Dans le même sens, le rapport recommande que la Direction générale de la Santé du Ministère de la Communauté française assure une plus grande transversalité des différentes politiques de la Communauté.
D’où l’idée émise de créer un organe destiné à assurer le pilotage des fonctions principales de la santé pour tous et de la promotion de la santé.
« L’idée n’est pas de créer une administration à côté de l’administration existante , mais de mettre en place une structure simple et souple », explique l’évaluateur Jean – Louis Dethier . « Une structure simple car pour piloter , il n’est pas nécessaire d’avoir une grosse structure à partir du moment où on peut s’en tenir à l’essentiel , ce qui est le cas puisque la Communauté française a défini un certain nombre de priorités à travers son système de plans et de programmes . Il faut aussi une structure souple car ce qui est important , c’est l’autonomie des acteurs . Étant donné qu’il est nécessaire d’avoir des orientations claires dans l’intérêt des acteurs , cet organe de pilotage est destiné à jouer un rôle de coordination et d’incitation , mais il ne doit pas s’immiscer dans le travail des acteurs . Leur autonomie , leur professionnalisme ainsi que les différences locales doivent être respectés . Les déterminants de la santé sont tellement nombreux que si l’on ne donne pas de l’autonomie et des responsabilités aux acteurs de terrain , on n’obtiendra pas un système fonctionnel et efficace .»
Vers un nouveau code de la santé
La Ministre de la Santé Fadila Lanaan se prépare donc à revoir en profondeur les dispositifs légaux et réglementaires dans le domaine de la santé. « Les recommandations vont permettre à la Communauté française de clarifier l’exercice de ses compétences en matière de santé , de renforcer la cohérence , la lisibilité et la transparence des dispositifs , d’améliorer le fonctionnement des opérateurs et enfin de définir un mode de pilotage et de suivi permanent », précise la Ministre. « Sur le plan de la transparence et de la lisibilité des dispositifs , j’ai l’intention de rassembler les textes en un seul décret , le code de la santé de la Fédération Wallonie – Bruxelles . Ce code rassemblera non seulement dans un ordre logique les divers textes législatifs traitant de la politique de santé mais surtout , il dégagera des principes communs aux textes existants et indiquera les lignes de force de la santé de la Fédération Wallonie – Bruxelles .
Je veillerai également à ce qu’il puisse évoluer en fonction de l’émergence de problématiques nouvelles et à pouvoir y intégrer de nouvelles compétences , le cas échéant , sur base d’un nouvel accord institutionnel .
Par la suite , il sera nécessaire d’y greffer des arrêtés d’application afin de mettre en œuvre les différents programmes de la santé de la Fédération Wallonie – Bruxelles .
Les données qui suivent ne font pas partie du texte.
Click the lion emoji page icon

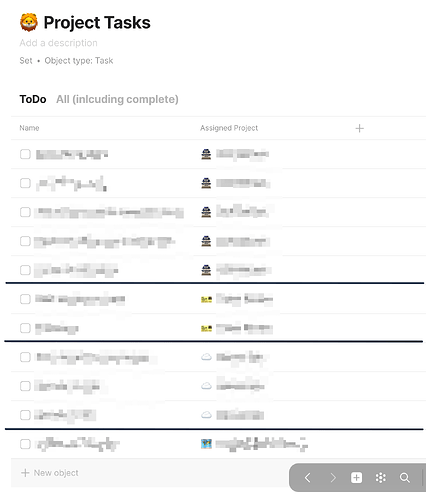(28, 22)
Sur le plan de l’organisation des structures et de la coordination des politiques contribuant à la santé pour tous , j’analyse actuellement la possibilité de confier à un organisme spécifique , qui serait à créer le cas échant , un rôle de documentation , de sensibilisation , de coordination , de pilotage et d’évaluation des politiques de santé .
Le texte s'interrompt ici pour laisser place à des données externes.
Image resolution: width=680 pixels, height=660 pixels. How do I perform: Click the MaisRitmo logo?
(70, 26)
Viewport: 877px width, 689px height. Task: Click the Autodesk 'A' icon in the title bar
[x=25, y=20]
Mais avant toute modification de ces dispositifs , j’ai l’intention de présenter ce rapport à mon Administration et au secteur de la santé afin de récolter leurs avis sur les aménagements qui sont recommandés par les évaluateurs de ce rapport . Ces présentations débuteront dès le mois de juin . Cette consultation est pour moi un stade essentiel de la réflexion entamée .»
La Ministre espère pouvoir déposer son avant-projet de décret en janvier 2012 afin que le nouveau texte soit opérationnel à partir de 2013.
Colette Barbier
(1) Selon les évaluateurs en tout cas. Ce n’est pas le point de vue du côté flamand, où on estime que tout ce qui est fédéral (soins de santé) est résiduaire par rapport aux compétences des Communautés, même si l’immense majorité des dépenses reste ‘fédérale’ pour le moment (ndlr).